Ring Around a Rosie:
on the Force of Gravity That Pulls Us to the Center of the Earth

A technical note to accompany the presentation on the BIOTENSEGRITY DVD

The center of gravity (COG) of a human body is accelerating to the center of the earth at 9m/sec2. The resistance of the surface of the earth under our feet stops it. A plumb line dropped from the COG of a body must lie within its base otherwise it will continue its descent until it is stopped by the earth’s surface. When the COG lies above the supporting base, with each rotation of the body the COG will leave the plumb line through the supporting point and take a lower position. It will tend to fall further and further unless an external force is applied to bring it back to its initial level. It cannot come back to its initial position by itself (Braune and Fisher 1985). As soon as it leaves the plumb line, a moment is created and the COG will continue to fall until it reaches its lowest position. A key word in this paragraph is  external. The force cannot come from within itself, as that would be akin to pulling oneself up by one’s own bootstraps.

ImageFigure 1. Porch of the Caryatids, Athens.

Biomechanists since the days of Borrelli (Borelli 1680-1681) and even earlier, by the Greeks with their vision of Atlas as a ‘column’ holding up the universe and the caryatids as columns in their temples [Fig. 1], have modeled the human body as a rigid column. This ‘column’ is itself a stacking of loosely connected rigid segments delicately balanced on one another and connected by near-frictionless joints. The segments are like the building blocks of columns [fig.2] but with a much more tenuous support of one another as they have narrow bases for their length and rest on extremely slippery platforms. The joints are more slippery than a banana peel underfoot and, just like on a banana peel, the forces always have to be directed perpendicular to the surface of the platform or it will shear. Each rigid segment has its own COG and, therefore, will follow the same rules.   Once the center of gravity of any segment leaves its plumb line, it will fall until some external force stops it.
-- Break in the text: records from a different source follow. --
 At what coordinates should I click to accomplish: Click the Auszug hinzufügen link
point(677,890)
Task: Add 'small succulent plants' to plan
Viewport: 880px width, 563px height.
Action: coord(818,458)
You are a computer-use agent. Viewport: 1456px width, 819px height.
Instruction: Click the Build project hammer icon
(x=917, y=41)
ImageFigure 2. Greek Columns

As a body segment is falling, what is needed is a force to pull ‘up’ against the accelerating force of gravity and that force must be equal to the force of gravity and then some. The ‘external’ forces usually considered to stop this tumble, are expected to come from the muscles and ligaments attached to the other body segments. Since the muscles above the falling segment become part of the falling segment, they are internal forces and, therefore, useless. The tension muscles and ligaments below the COG of the falling mass can only pull it towards the center of the earth, over its near-frictionless joints that offer no resistance, and would accelerate its fall.

It is counterintuitive to think that muscles pull us down, not up. We have always used our muscles to lift us from lying to sitting and from sitting to standing but in the column-lever model of Borelli and modern-day biomechanists that would be contrary to Newtonian mechanical laws. Muscles do not lift, they merely approximate the two ends of the muscle as for every action there is an equal and opposite reaction. The ends of the muscle pull towards each other. In a gravity field, they must pull us into a heap as the inferior attachment is anchored, by gravity, to the earth. ‘Anti-gravity’ muscles are misnomers. Muscles can only accentuate the force of gravity, they cannot oppose it,  there are no sky-hooks pulling us into the air.
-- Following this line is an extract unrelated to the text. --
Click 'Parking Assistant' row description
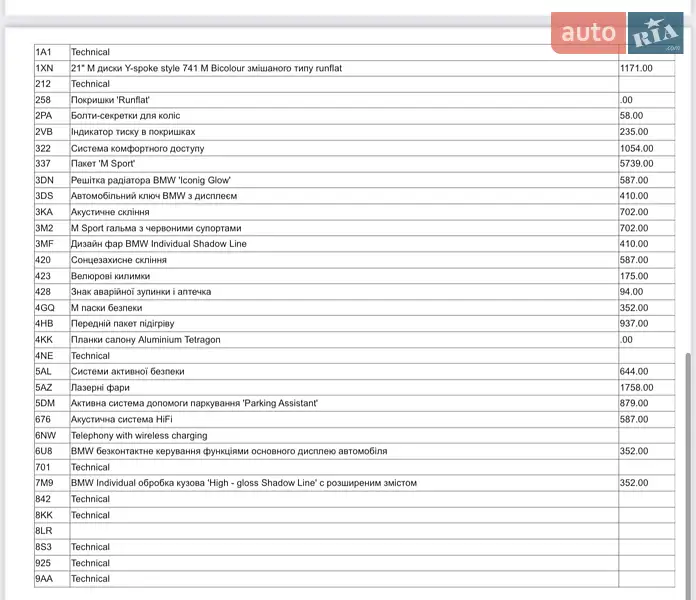 (x=194, y=404)
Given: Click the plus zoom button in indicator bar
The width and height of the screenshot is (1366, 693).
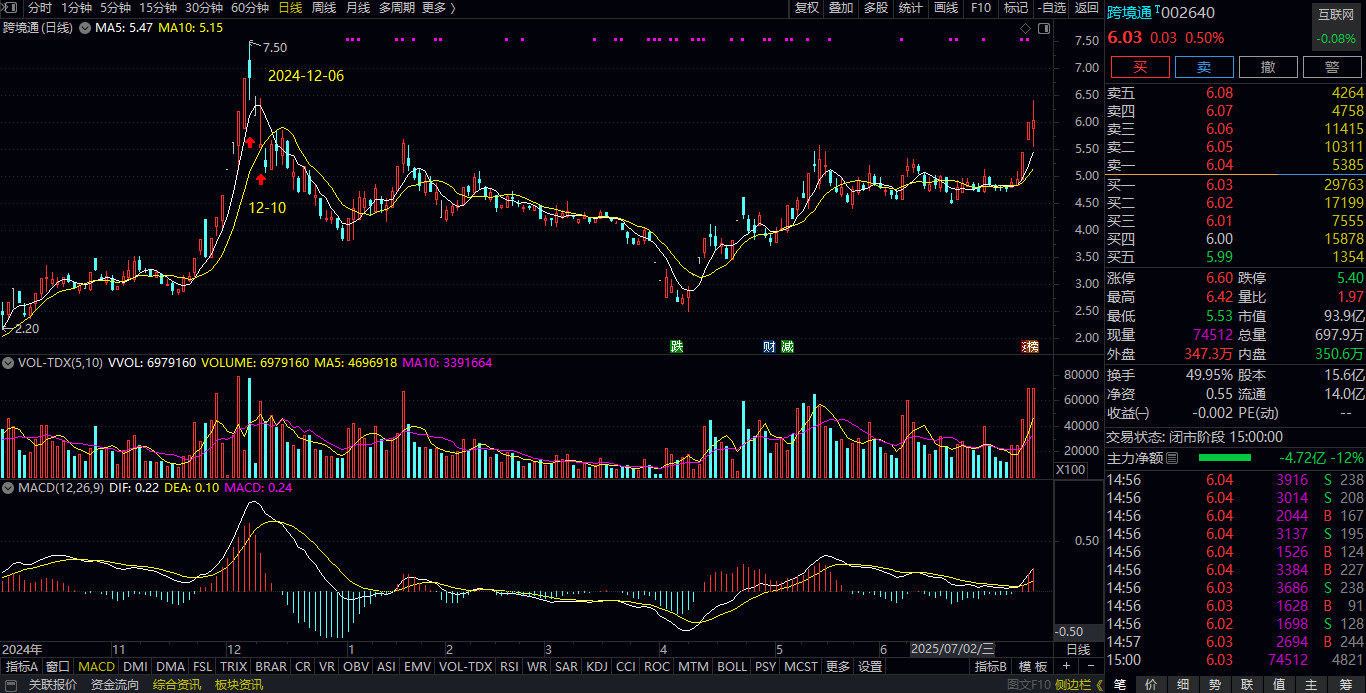Looking at the screenshot, I should (x=1065, y=666).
The column-lever model has been the plush carpet under our feet that we have stood on for hundreds of years. It is difficult to pull the rug out from someone, particularly if there is no floor underneath. Other models have been suggested that could model the musculoskeletal system and avoid the pitfalls of the column model (Ingber 1998), (Levin 2002).

References

  1. Borelli, G. A. (1680-1681). De motu animalium. Rome.
  2. Braune, W. and O. Fisher (1985). On the Centre of Gravity orf the Human Body. Berlin, Springer-Verlag.
  3. Ingber, D. (1998). The Architecture of Life. Scientific American.
  4. Levin, S. M. (2002). "The tensegrity-truss as a model for spine mechanics." Journal of Mechanics in Medicine and Biology 2(3 & 4): 375-388.